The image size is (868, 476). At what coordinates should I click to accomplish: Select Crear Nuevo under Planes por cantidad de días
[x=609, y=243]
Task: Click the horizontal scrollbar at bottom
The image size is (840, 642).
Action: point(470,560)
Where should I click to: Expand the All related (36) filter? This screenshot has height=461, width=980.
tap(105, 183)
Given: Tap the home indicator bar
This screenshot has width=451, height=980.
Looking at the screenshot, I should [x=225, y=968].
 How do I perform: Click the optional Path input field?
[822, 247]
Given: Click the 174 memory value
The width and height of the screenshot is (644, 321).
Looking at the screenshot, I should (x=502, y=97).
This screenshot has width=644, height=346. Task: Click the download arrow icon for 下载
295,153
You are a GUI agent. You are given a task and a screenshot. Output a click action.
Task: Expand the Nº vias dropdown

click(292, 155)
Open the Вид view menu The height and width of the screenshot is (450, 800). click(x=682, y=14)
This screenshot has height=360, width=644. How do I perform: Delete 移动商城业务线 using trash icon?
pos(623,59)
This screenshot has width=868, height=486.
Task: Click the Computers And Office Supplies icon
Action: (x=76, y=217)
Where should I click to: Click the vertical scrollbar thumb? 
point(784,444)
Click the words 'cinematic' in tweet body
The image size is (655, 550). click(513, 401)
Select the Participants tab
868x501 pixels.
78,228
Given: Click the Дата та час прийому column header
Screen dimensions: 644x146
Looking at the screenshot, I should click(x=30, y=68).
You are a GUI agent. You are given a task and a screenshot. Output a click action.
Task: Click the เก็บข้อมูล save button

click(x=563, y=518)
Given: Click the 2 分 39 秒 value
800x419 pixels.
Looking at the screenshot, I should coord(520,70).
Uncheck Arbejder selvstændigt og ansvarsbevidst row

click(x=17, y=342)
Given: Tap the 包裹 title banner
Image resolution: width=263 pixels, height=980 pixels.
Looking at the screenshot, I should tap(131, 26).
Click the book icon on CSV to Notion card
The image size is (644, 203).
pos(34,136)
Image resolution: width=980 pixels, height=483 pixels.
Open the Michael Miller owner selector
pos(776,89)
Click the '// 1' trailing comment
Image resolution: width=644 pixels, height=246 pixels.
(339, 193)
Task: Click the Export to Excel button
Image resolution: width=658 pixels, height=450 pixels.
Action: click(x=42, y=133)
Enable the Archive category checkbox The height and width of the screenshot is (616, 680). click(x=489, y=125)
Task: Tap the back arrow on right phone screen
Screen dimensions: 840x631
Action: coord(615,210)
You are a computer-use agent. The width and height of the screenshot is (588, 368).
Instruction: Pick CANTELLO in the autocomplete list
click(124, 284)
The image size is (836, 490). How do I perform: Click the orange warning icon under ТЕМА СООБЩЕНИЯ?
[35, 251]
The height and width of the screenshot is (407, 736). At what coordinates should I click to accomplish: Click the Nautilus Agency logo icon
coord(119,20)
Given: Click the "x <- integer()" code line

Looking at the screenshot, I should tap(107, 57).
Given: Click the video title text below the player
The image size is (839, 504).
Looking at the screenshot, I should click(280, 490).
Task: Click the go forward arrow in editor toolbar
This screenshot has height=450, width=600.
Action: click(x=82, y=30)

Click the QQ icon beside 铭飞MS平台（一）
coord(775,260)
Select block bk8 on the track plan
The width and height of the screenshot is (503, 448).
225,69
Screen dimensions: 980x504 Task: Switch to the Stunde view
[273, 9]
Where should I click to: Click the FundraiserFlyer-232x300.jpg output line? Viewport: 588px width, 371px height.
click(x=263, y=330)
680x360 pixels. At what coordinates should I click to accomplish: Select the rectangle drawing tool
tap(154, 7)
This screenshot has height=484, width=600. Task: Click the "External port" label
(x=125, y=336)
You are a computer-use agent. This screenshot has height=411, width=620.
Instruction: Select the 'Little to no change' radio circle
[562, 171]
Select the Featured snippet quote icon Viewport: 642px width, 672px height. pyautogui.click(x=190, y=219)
☆ ☆ ☆ ☆ ☆
Exercise objective
Each line from the one containing "The image size is (839, 504)." to the end of the entries above should be copied exactly, and no other line.

Response below
The image size is (839, 504).
Looking at the screenshot, I should click(280, 490).
Task: Click the go forward arrow in editor toolbar
This screenshot has height=450, width=600.
Action: click(x=82, y=30)

Click the QQ icon beside 铭飞MS平台（一）
coord(775,260)
Select block bk8 on the track plan
The width and height of the screenshot is (503, 448).
225,69
Screen dimensions: 980x504 Task: Switch to the Stunde view
[273, 9]
Where should I click to: Click the FundraiserFlyer-232x300.jpg output line? Viewport: 588px width, 371px height.
click(x=263, y=330)
680x360 pixels. At what coordinates should I click to accomplish: Select the rectangle drawing tool
tap(154, 7)
This screenshot has height=484, width=600. Task: Click the "External port" label
(x=125, y=336)
You are a computer-use agent. This screenshot has height=411, width=620.
Instruction: Select the 'Little to no change' radio circle
[562, 171]
Select the Featured snippet quote icon Viewport: 642px width, 672px height. pyautogui.click(x=190, y=219)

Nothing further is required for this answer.